■ **Reading passage**
......
The History of SonLight


Orange City News
Orange, California

August 6, 1975
Page 3

Where has PAPA gone?

Is the Pacific Academy for the Performing Arts (PAPA) still in existence? The answer to that question may be yes or no, according to Information pieced together last week by the Orange Daily News.

One thing is certain, PAPA is not producing the current production of Shakespeare's "The Taming of the Shrew." Instead it is being put on by a group called "Stage Two," a spinoff from PAPA comprised of the cast and crew of the production.

According to a spokesman for the Stage Two group, PAPA cancelled the production early in July but cast and crew members, determined to put on the show, formed the new group which is now renting the Playhouse at least through the end of August.

On the surface it appears that PAPA may have gone the way of the Orange Playhouse, an organization that took over the old Orange Theater on Glassell and renovated and renamed the building to The Playhouse.

The Orange Playhouse presented a few plays with name stars such as Pat Paulsen before going under in September of 1974.

In December of the same year the theater, still known as The Playhouse was taken over by PAPA - referred to as a "non-profit community theater and school for the performing arts," by its proprietors Richard and Carla Dow.

By March PAPA was in financial difficulties, part of which were blamed on a high rental fee for the building, and went before the Orange City Council seeking $8,000 from the city's Advertising and Promotion Fund in order to finish the season.

The city council responded by giving PAPA $3,500 with the stipulation that the money be paid back if possible. The council also told PAPA to start a fund-raising campaign.
......
■ **Excerpted data**
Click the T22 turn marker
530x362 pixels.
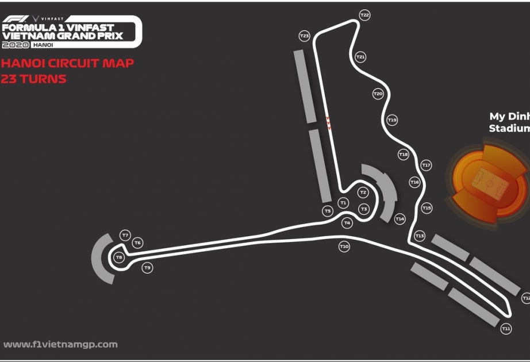[364, 15]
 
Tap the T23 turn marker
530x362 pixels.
[305, 36]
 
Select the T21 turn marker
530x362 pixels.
[360, 57]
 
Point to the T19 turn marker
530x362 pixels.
[392, 120]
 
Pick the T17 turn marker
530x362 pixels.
[426, 165]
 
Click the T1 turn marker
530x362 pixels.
[343, 203]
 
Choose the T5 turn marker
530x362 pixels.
[328, 211]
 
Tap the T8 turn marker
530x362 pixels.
[119, 257]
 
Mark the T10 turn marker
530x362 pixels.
[344, 247]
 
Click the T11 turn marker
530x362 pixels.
[506, 329]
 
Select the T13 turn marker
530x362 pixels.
[420, 236]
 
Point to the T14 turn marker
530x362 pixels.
[400, 219]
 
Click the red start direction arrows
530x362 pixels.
[328, 123]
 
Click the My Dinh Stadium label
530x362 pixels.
[509, 122]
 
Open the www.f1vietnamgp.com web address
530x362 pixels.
[60, 344]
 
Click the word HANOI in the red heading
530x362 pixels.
[24, 63]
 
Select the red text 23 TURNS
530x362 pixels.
[33, 79]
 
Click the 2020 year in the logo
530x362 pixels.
[16, 45]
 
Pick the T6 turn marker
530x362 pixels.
[137, 242]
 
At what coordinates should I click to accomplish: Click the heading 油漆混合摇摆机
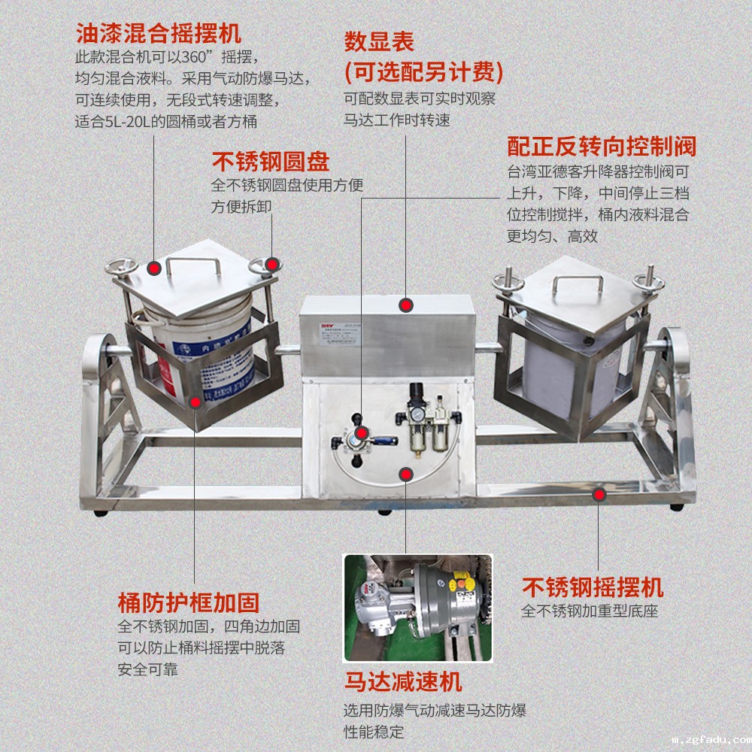pos(158,34)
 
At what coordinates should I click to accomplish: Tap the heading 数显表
pos(379,41)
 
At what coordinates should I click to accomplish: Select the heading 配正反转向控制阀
pos(602,145)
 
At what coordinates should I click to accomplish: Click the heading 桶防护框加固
pos(189,602)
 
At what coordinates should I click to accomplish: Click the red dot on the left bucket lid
pos(154,268)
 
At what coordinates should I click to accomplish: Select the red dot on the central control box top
pos(406,305)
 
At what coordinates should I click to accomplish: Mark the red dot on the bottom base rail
......
■ **Assignment 1**
List every person named in the article about PAPA.
■ **Assignment 2**
Rewrite the paragraph of the PAPA article that begins "By March PAPA was in financial difficulties" as a short bulleted list, keeping its main facts.
■ **Assignment 3**
Continue the newspaper article about PAPA from its last sentence.

■ **Answer section 1**
- Shakespeare
- Pat Paulsen
- Richard Dow
- Carla Dow

■ **Answer section 2**
- By March, PAPA was in financial difficulties.
- Part of the trouble was blamed on a high rental fee for the building.
- PAPA went before the Orange City Council seeking $8,000 from the city's Advertising and Promotion Fund.
- The money was meant to let PAPA finish the season.

■ **Answer section 3**
A short time later Pacific Drive-In Theatres Corporation gave PAPA a $2,000 grant and PAPA resumed plays at the Playhouse, the first being, "Fiddler on the Roof."

A Citizen's Advisory Board was formed to help PAPA, chaired by Mayor Joe Temple. However Temple underwent surgery last week and was unavailable for comment on the current status of the group.

The productions of "The Fantastics" in May and "Guys and Dolls" in June went on as scheduled but it was apparent that financial difficulties were again facing the organization when it announced that instead of its plans for producing "George M" and "You're a Good Man, Charlie Brown," it would put on a summer Shakespeare festival.

The reason given at the time was that the cost of royalty payments for the more current plays were more than PAPA could afford. Shakespeare, which is public domain, requires no royalty payments.

PAPA was into rehearsals for "The Taming of the Shrew" when it was announced to the cast and crew that it, too, would be cancelled. According to Mike Frym, director of publicity for Stage Two, the cast and crew didn't go for the cancellation idea and decided to form the new group and produce the play. He said that "none of the present crew is affiliated with PAPA any longer."

Frym told the Daily News that the break took place in the first week of July and two weeks later the phones and other items related to PAPA were removed.

"PAPA is out of the picture," said Frym. "Stage Two is now renting The Playhouse." Frym also said that PAPA's school for actors is not in operation, as far as he knows.

Frym and Stage Two has been approached by at least one creditor but he believed it concerned the original Playhouse organization and not PAPA.

One source told the Daily News that "PAPA split up because there wasn't enough money to continue. They've left the Playhouse for a while at least, and may be coming back."

Whether or not PAPA will return is still a question. Attempts by the Orange Daily News to reach the Dows to clarify the issue have thus far been unsuccessful.

Meanwhile, Stage Two is hoping to fill the live theater role in Orange as a community theater. According to Frym, Stage Two wants only "to fill the need of being a community theater with no pretense of being an academy."

"We're not asking anyone for any money," he said, "although if people want to help us out we'll be glad to accept any help."

Frym said, "We won't ask people for money unless we can prove ourselves."

He also told the Daily News that Stage Two hopes to meet its rent payments through door receipts and added that cast members are not being paid at all in keeping with the community theater concept.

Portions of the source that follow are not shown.